The new postmaster general, Rolando said, has put in place “a series of operational initiatives that led to a decline in first class mail,” and he conceded that while a new leader reorganizing the agency is not unusual, these specific initiatives are unfairly designed to slow down the mail and need to be reversed.

Among other changes necessary, Rolando advocated for doing away with the prefunding mandate, a policy established by the 2006 Postal Accountability and Enhancement Act that requires the cash-strapped Postal Service to make billions in payments toward the health benefits of future retirees 75 years into the future.

Dimondstein also spoke to the crisis faced by the Postal Service on Monday, saying the agency realistically needs at least $25 billion in pandemic relief to keep its head above water and its mission intact, calling out the attacks from the president and his hand-picked postmaster general as part of an assault on voting by mail in an election year during a novel pandemic and a larger privatization agenda.

“Without the Postal Service, without vote by mail, tens of millions of people will be unable to vote,” Dimondstein said.

The crucial importance of union workers in grocery stores, public transportation and the airline industry were also discussed during Monday’s DNC Labor Council meeting, as union heads and congressional representatives focused on the intertwined nature of workers’ rights and the fight against systemic racism, a mission they believe Biden and Harris are better fit and more willing to address with the nuance and urgency needed.

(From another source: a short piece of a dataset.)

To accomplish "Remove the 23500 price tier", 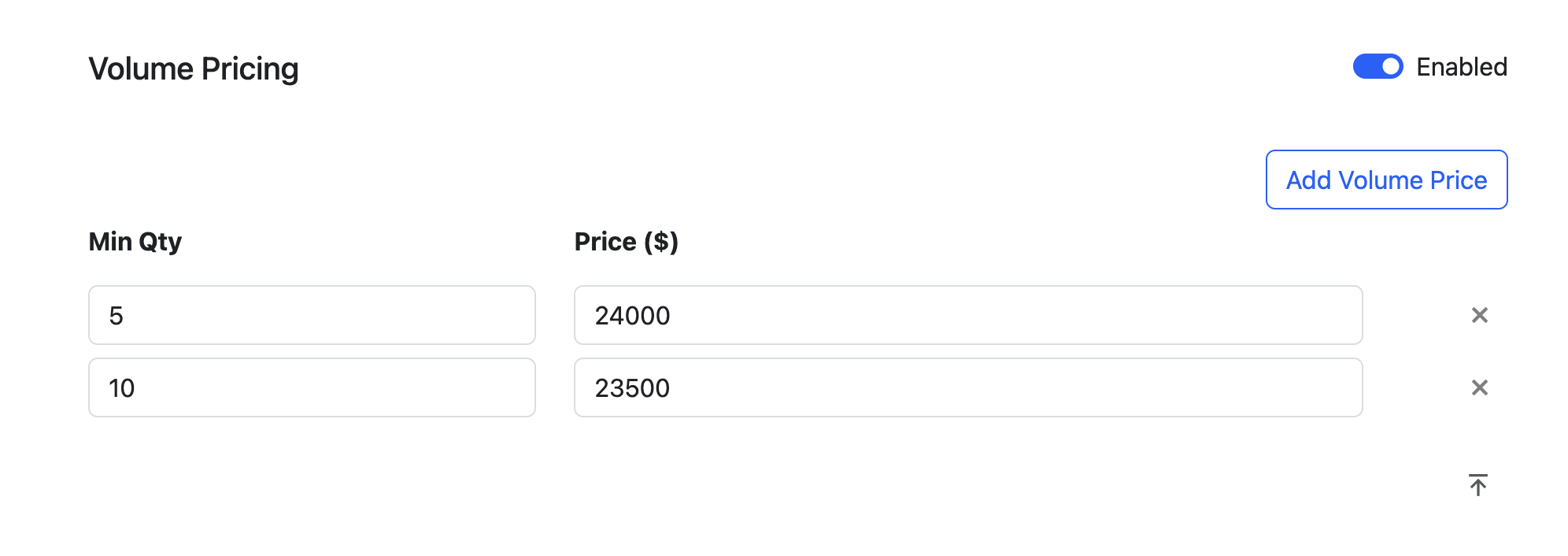I will [1479, 387].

This Aug. 13, 2020 photo shows the Wisconsin Center, the location of a scaled down Democratic National Convention. About 50,000 visitors were expect to inject about $250 million into the economy of the key presidential battleground state. But now, thanks to the ongoing coronavirus pandemic, the convention is nearly entirely online, with all of the major speakers, including presumptive nominee Joe Biden, skipping the trip to Milwaukee. It would have been the first time Milwaukee, a city of 1.6 million, hosted a presidential nominating convention. (AP Photo/Carrie Antlfinger)

Among the needed fixes the Trump administration cannot or will not deliver are strong OSHA pandemic infectious disease standards, a $15 per hour minimum wage and an across-the-board right to organize, according to those in Monday’s meeting.

Representative Hakeem Jeffries of New York joined the panel and illustrated the historic connection between “Democrats and the House of Labor,” pointing to his own upbringing in a central Brooklyn union household as key to his values.

Minnesota Senator and former presidential candidate Amy Klobuchar also briefly sat in on Monday’s meeting, emphasizing the importance of securing mail-in voting.

“I would rather put ballots in the mailbox than put voters in the hospital,” she said.

Klobuchar championed Biden as a presidential candidate with the requisite compassion and competence for the job of leading the nation out of its whirlwind of crises.

The group sitting in on the Labor Council meeting indicated two tangible ways to address many of the problems they discussed: passage of both the Health and Economic Recovery Omnibus Emergency Solutions Act and the Protecting the Right to Organize Act.

The former, known as the Heroes Act, is the $3 trillion pandemic stimulus package the Democrat-controlled House of Representatives passed in May. The latter, known as the PRO Act, passed the House in February and variously seeks to empower unions and rewrite a number of labor laws liberals view as anti-worker.

Both pieces of legislation are considered unlikely to be taken up by the Republican-controlled U.S. Senate in their current forms.